If you love talking about Solar System science (and if you read this blog, it seems statistically likely), consider applying to become a Solar System Ambassador. In this program, sponsored by NASA’s Jet Propulsion Laboratory (JPL), volunteers speak about current research in their communities.
- We haven’t found life on any other world (yet), but there are plenty of alien-to-human environments here on Earth. Caleb Scharf describes organisms found near a “white smoker”, an undersea volcanic vent that produces carbon dioxide so highly compressed that it’s a liquid.
- From the Annals of Improbable Research: the physics of ducks’ feet, based on a paper entitled “Characteristics of vortex formation and thrust performance in drag-based paddling propulsion”. Be kind to your web-footed friends.

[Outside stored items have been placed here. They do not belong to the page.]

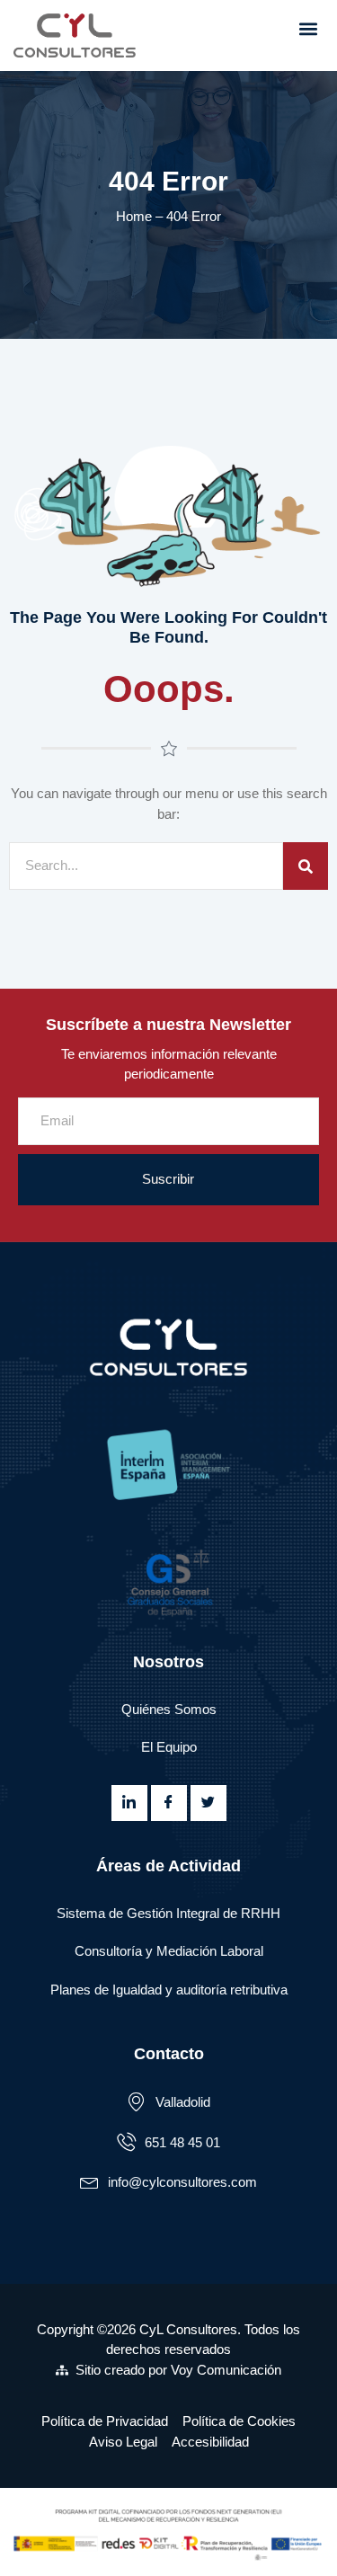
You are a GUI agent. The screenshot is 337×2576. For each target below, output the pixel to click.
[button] (308, 28)
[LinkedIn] (129, 1803)
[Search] (305, 866)
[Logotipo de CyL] (81, 35)
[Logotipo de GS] (168, 1580)
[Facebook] (169, 1803)
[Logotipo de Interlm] (168, 1466)
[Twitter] (208, 1803)
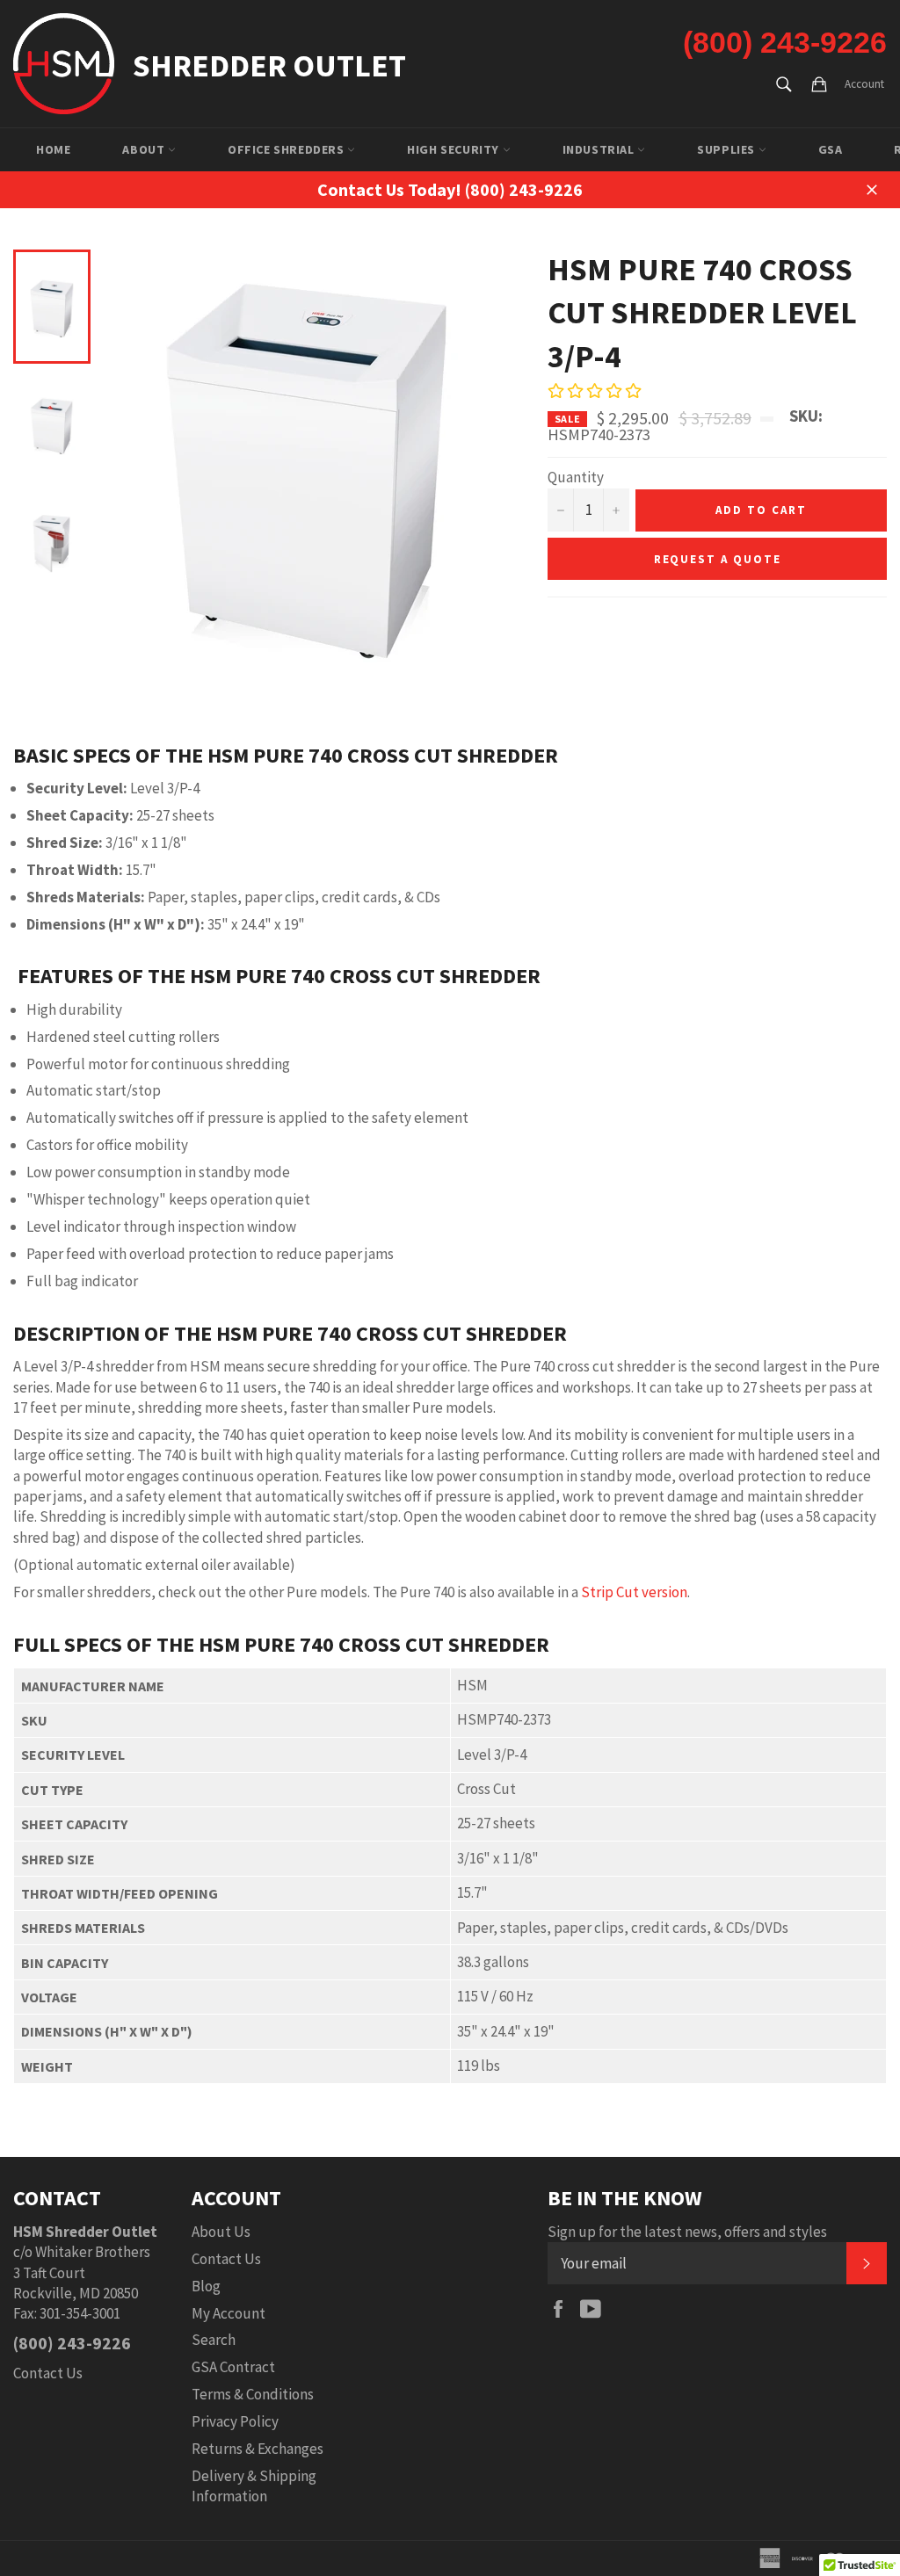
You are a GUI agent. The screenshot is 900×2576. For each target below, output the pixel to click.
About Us (221, 2231)
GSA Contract (233, 2367)
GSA (830, 149)
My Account (228, 2313)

- Did the Solar System originally have a fifth Jovian planet? (podcast) Planet formation simulations have had some difficulty in reproducing the number and location of planets we actually have, but one model found if you load the dice to make five big planets, one gets ejected from the Solar System to wander forever alone through the galaxy.

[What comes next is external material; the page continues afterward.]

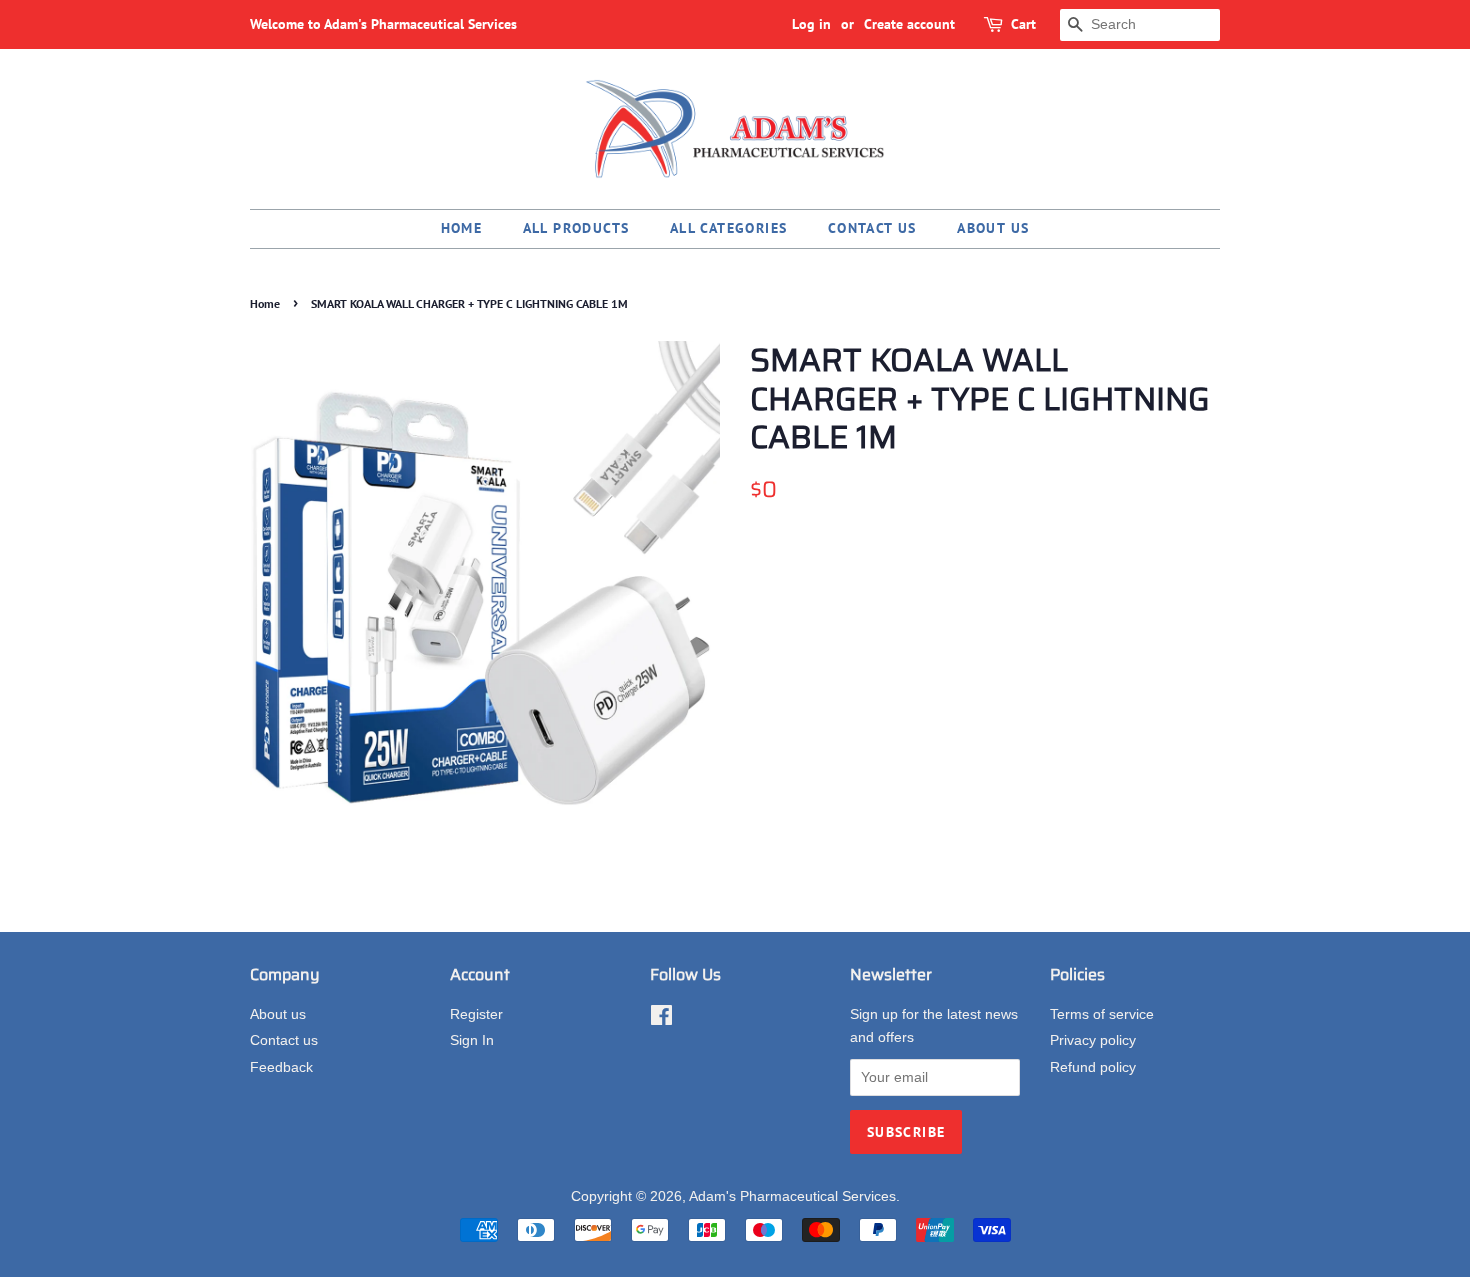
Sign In (472, 1040)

On that note, we don’t have a good name for planet-like objects that aren’t currently orbiting a star — even though these objects are now known to be very common. Ironically, “planet” is derived from the Greek word for “wanderer”, since they wander across the field of stars in the geocentric model. Now astronomers have found objects that really fit the definition of a wanderer, but calling them “planets” seems inappropriate, since orbiting a star (not just the Sun) is a common requirement in modern definitions for planets. So, what do we call these objects? “Planet-like object” is too clunky; “planetoid” is already in use. Any suggestions?
4 responses to “Tuesday Linkses, My Precioussss”
The term generally used for planets not orbiting any star is “rogue planets.” That makes sense, as compositionally, they still are planets and what they are hasn’t changed. This may be one of many new categories we have to create with an adjective in front of the word “planet.” Chances are these bodies at one time orbited a star only to somehow be ejected from that orbit. A good precedent is the classification of brown dwarfs on the lowest end of the stellar category. If an object ever conducted hydrogen fusion, even if it is not doing so now, it is considered a type of star.
These objects discovered by Sumi et al (MOA group) are not necessarily planets at all. Rather they are unbound planetary-mass objects.
A good and more accurate acronym might be:
Unbound Planetary-Mass Objects.
Or USOs, for Unbound Substellar Objects.
They could be primordial black holes. All we currently know is their approximate mass range, and that is only a “ballpark figure”.